The event was attended by more than 200,000. Among those present: a planeload of stars from Hollywood, including Marlon Brando, Harry Belafonte and Charlton Heston.

Peter, Paul and Mary, Joan Baez, Bob Dylan and Marian Anderson were King’s opening acts.

King was the last of 16 speakers. At first his delivery was unremarkable. Then
singer Mahalia Jackson, standing near him, spontaneously shouted: ”Tell them about the dream, Martin!”

He paused, and then produced one of the defining speeches of the 20th century..


13 thoughts on “I have a dream

  1. I live in Birmingham, AL. I was 8 in 1963. I have been through the park where there are the statues of german shepherds lunging with teeth bared. You can walk through them to get a feel of what it was like for those who lived it. This weekend I toured the museum for the first time. Honestly, I didn’t realize it was the 50th anniversary until I walked into the building and saw the signs. It is well done.

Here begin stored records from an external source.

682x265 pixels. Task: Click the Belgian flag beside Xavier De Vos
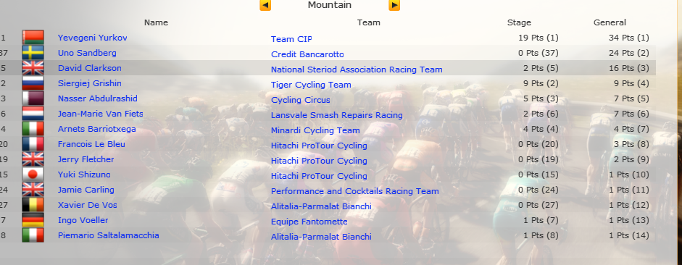pyautogui.click(x=33, y=205)
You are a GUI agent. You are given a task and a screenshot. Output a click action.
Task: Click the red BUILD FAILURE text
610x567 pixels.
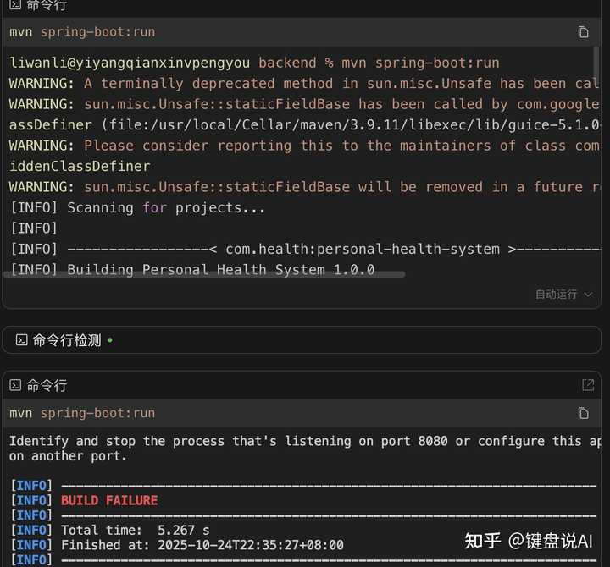pos(109,500)
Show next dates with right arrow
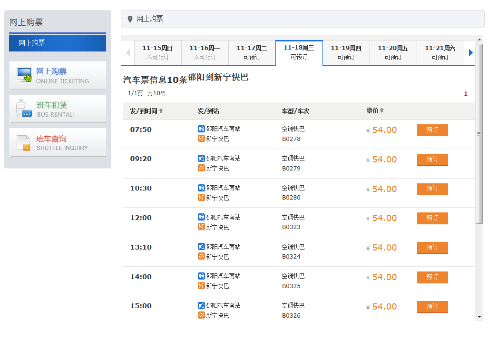This screenshot has width=488, height=341. point(470,53)
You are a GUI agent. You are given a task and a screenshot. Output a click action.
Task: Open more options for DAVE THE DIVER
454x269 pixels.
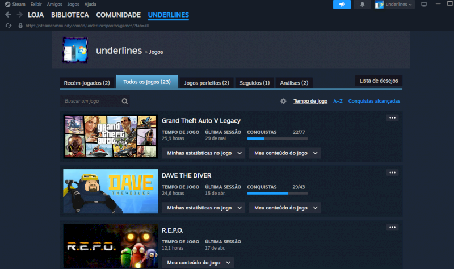392,173
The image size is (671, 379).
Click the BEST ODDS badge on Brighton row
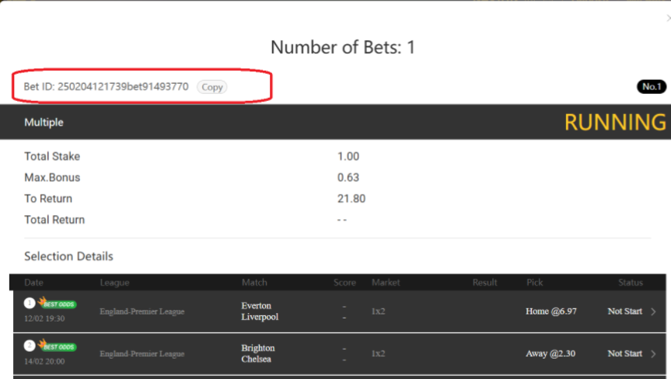tap(59, 346)
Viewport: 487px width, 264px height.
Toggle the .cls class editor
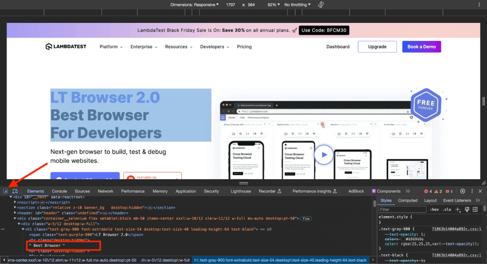pos(447,209)
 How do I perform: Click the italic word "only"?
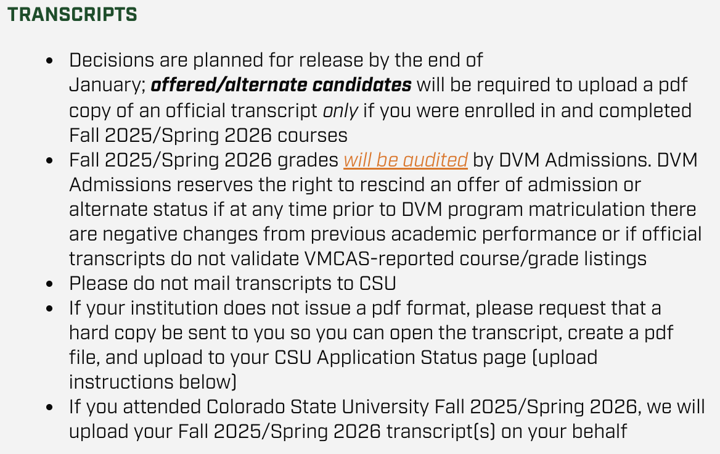pos(340,110)
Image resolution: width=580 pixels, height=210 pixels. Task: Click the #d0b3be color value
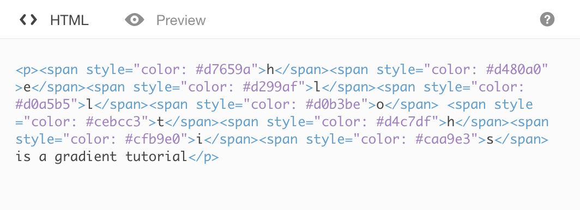333,105
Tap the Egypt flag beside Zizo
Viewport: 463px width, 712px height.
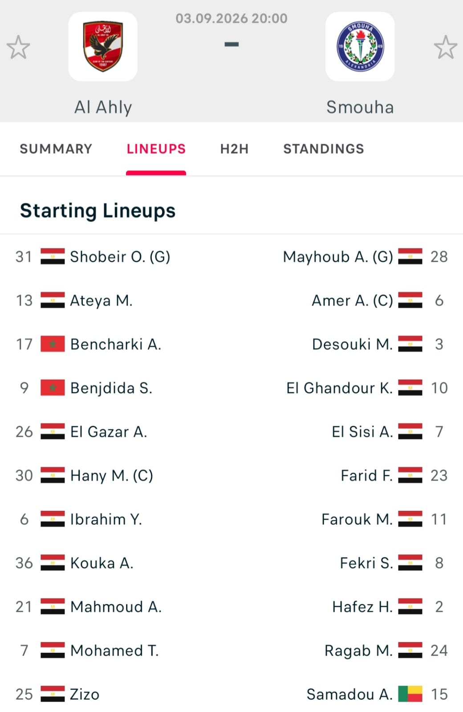(53, 694)
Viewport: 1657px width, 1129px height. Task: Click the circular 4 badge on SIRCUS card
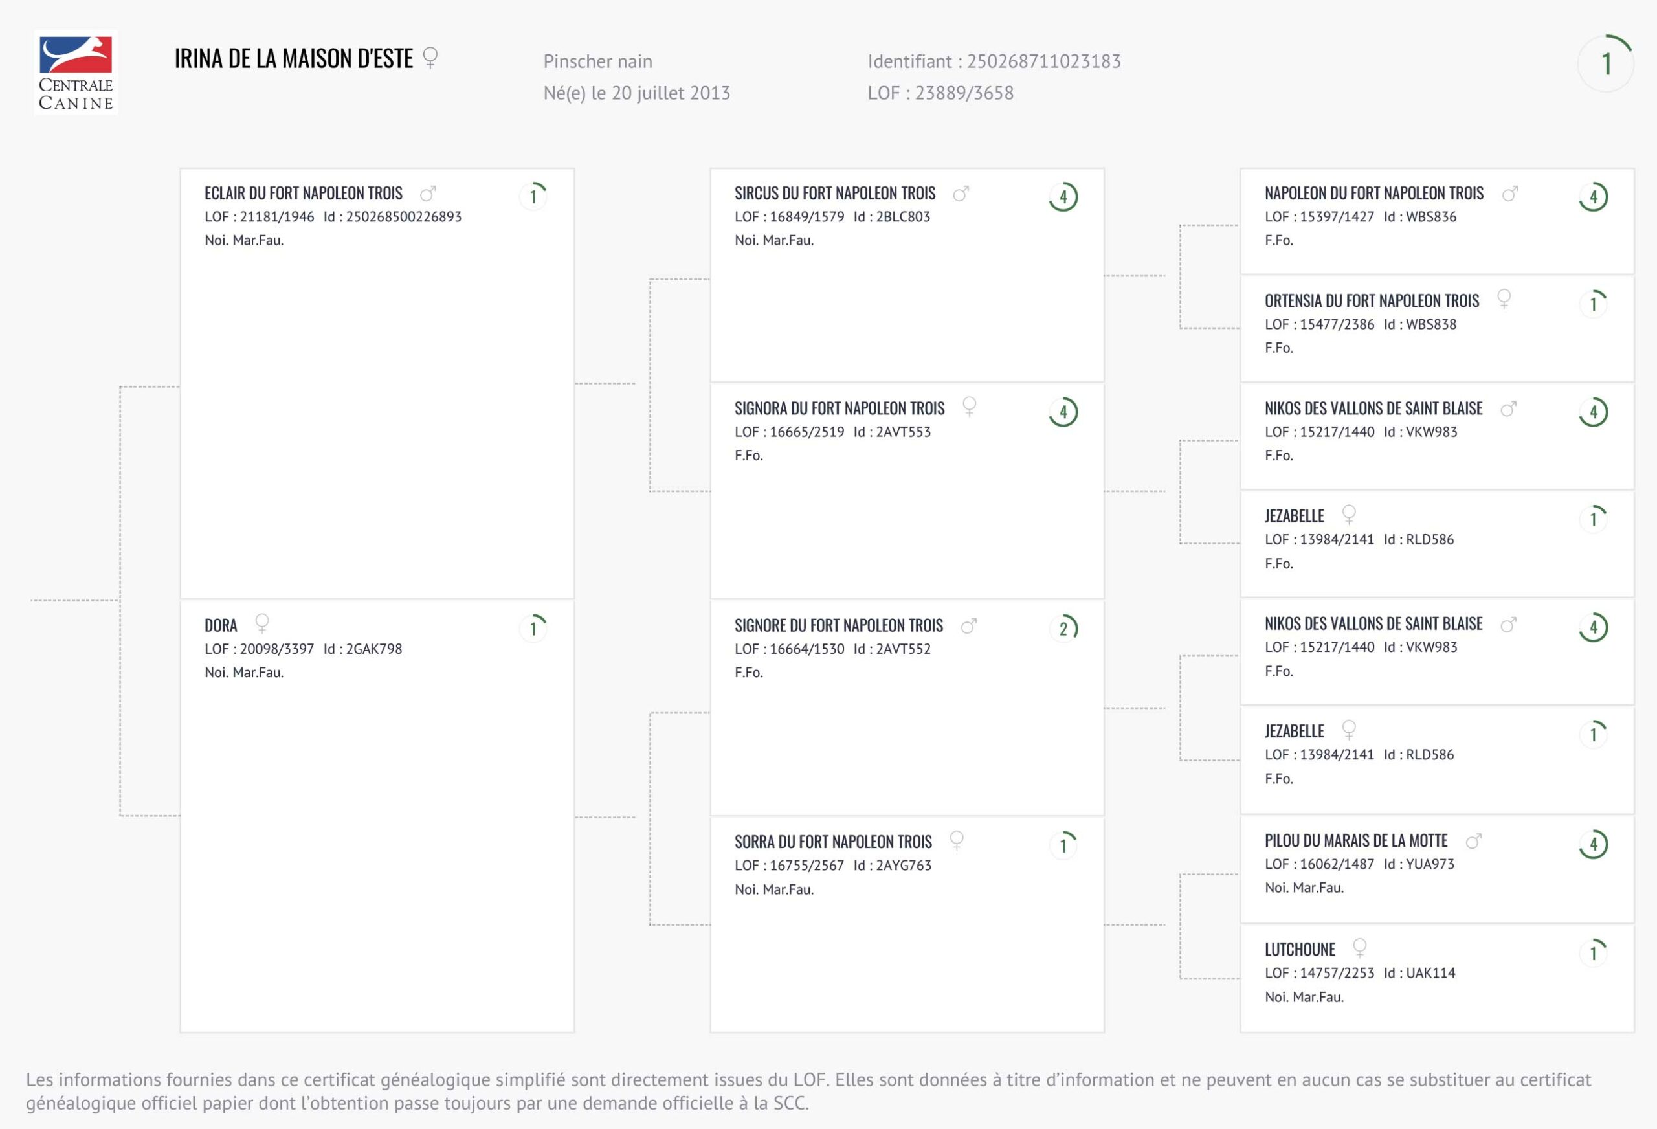(x=1063, y=197)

  2. Martin Luther King says:
    “I had a dream…”
    Melbournians now say:
    “I had a nightmare,
    I had a nightmare that walking through Dandenong, black gangs would block my way, bash me if I challenge them for the right to walk past them. I had a nightmare that if a white fella bashes a black fella he would be crucified in the media. I had a nightmare that if a black fella bashes a white fella the media would not disclose the colour of the assailant. I had a nightmare that white is bad, black is good.”


      • No Bryan,

        Davinci lives in Australia and tells the truth.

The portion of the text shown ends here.